Blowing our own trumpet is the worst thing which is done by people across any generation. If I remember my childhood even after securing good marks in class I never use to honk about it neither in the neighborhood nor in the school bus. I always tried to be as timid as I remember and for me, the marks use to be forgotten and forbidden after every result and neither I use to compare myself with other kids in terms of marks. If I remember my mother always use to scold me in the name of being less competitive and she uses to say that you never keep any person in front of your eye in terms of marks and capabilities. In a simple way, my motto was neither to challenge someone in terms of my marks nor I use to ask someone about their marks in various unit tests along with other things even related to sports.
As far as I remember my plain and simple reply to my mother was that I hate being competitive and I don't care about others how much marks they are getting rather I look at myself that my marks should be always good in my term exams and except maths I never ever got any red marks in my subjects till I become a little fidgety during Class 9, but gathered all my wits to clear the finals with good marks.
The other good thing was that I never concentrated on any individual sports achievements although our school Holy Cross, was the first one to introduce athletics from Class 1 and the Annual Sports was managed with great pomp and show.
My concentration was totally towards Group games which were Football, Basketball and occasionally cricket but most of the time those were only during the games period. Although, running cross country for around more than 15 miles was my favorite as we students have charted their own path of covering the entire outside of school premises which was near Railway Colony, Balidih and that December month always uses to give us much of happiness with full-fledged running. In this way, I also never remember in going to any other public school or Government Schools such as Bokaro Ispat Vidyalaya on their sports meet or any other functions and I never visited my younger sister Sweta's school on any occasion.
I don't understand the valueless generation from Bokaro Steel who in all their whims and fancies took their own thought of me being a tormentor in their life as they should ask their parents if I ever visited them to ask their results or talk about their achievements. My habit was to remain happy and I myself have not interfered in anyone's life whether they become a sales agent or drive a tempo along with being a businessman. The only thing is that I feel good if I see my school friends from Holy Cross School, Bokaro Steel City at any good position and do not feel any remorse in their name. So, I do remember many of the faces from senior to juniors but certainly, I keep to myself these days as I am not in any capacity to help any person and after going through much of the way the city whether the Bokaro Steel City or the NCR has treated me with deadly blows by beating me up without any good reason I better try to get away from the social pimps, prostitutes and their whorish talks which anyways is not my thought process ad neither I get interested in their social circles.

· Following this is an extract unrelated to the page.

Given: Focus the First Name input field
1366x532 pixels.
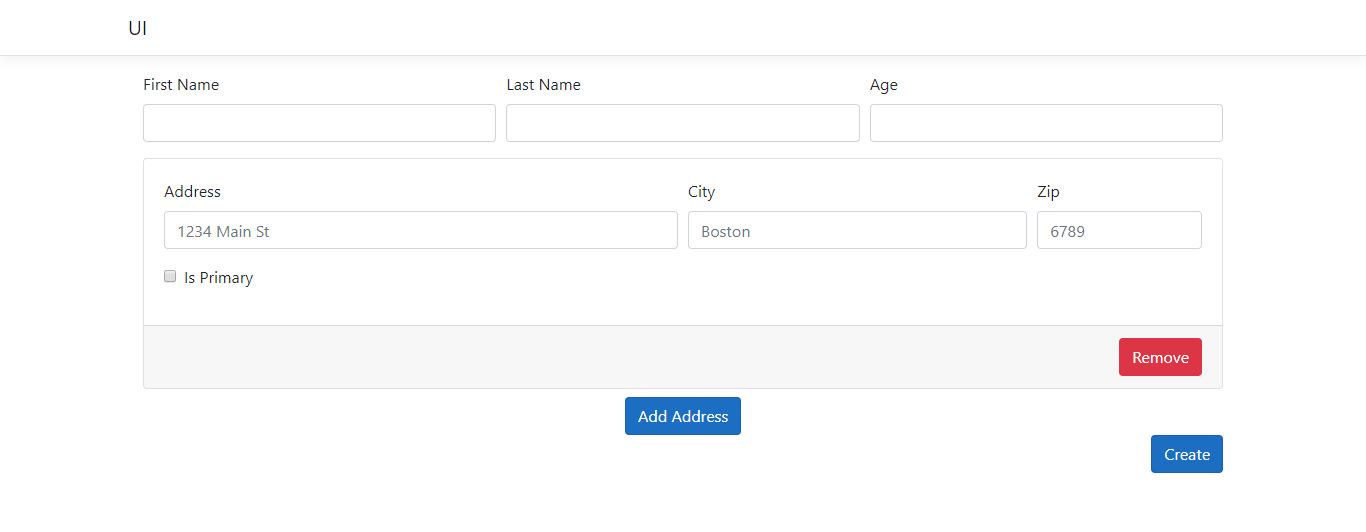Looking at the screenshot, I should [x=319, y=123].
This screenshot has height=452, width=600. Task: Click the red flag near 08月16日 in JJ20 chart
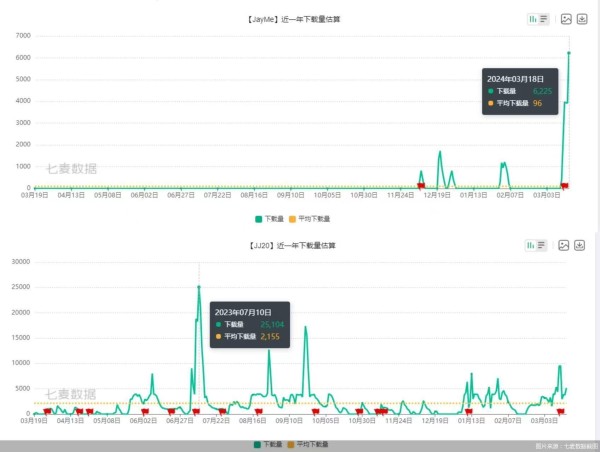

So, the thought about keeping myself away from the ugly faces where I do not believe in neither being attached with my cousins and nephew whose fathers were more in the capacity of either miser or lottery salesman along with few others being a clerk and the other jokingly persons who I never tried to be near and dear one's I kept myself away and feel proud about my own existence which is not delivered or packaged by someone else. Also, neither I ever honk about myself before them nor I tried to become a show-off as my thoughts were more towards keeping myself as the article says One should never honk about Ones own achievement as it reduces the capacities and competition is all about running with time rather than keeping someone's face in front of you and think about getting ahead of his or her and then get nothing in the world in the name of "ACHIEVEMENT".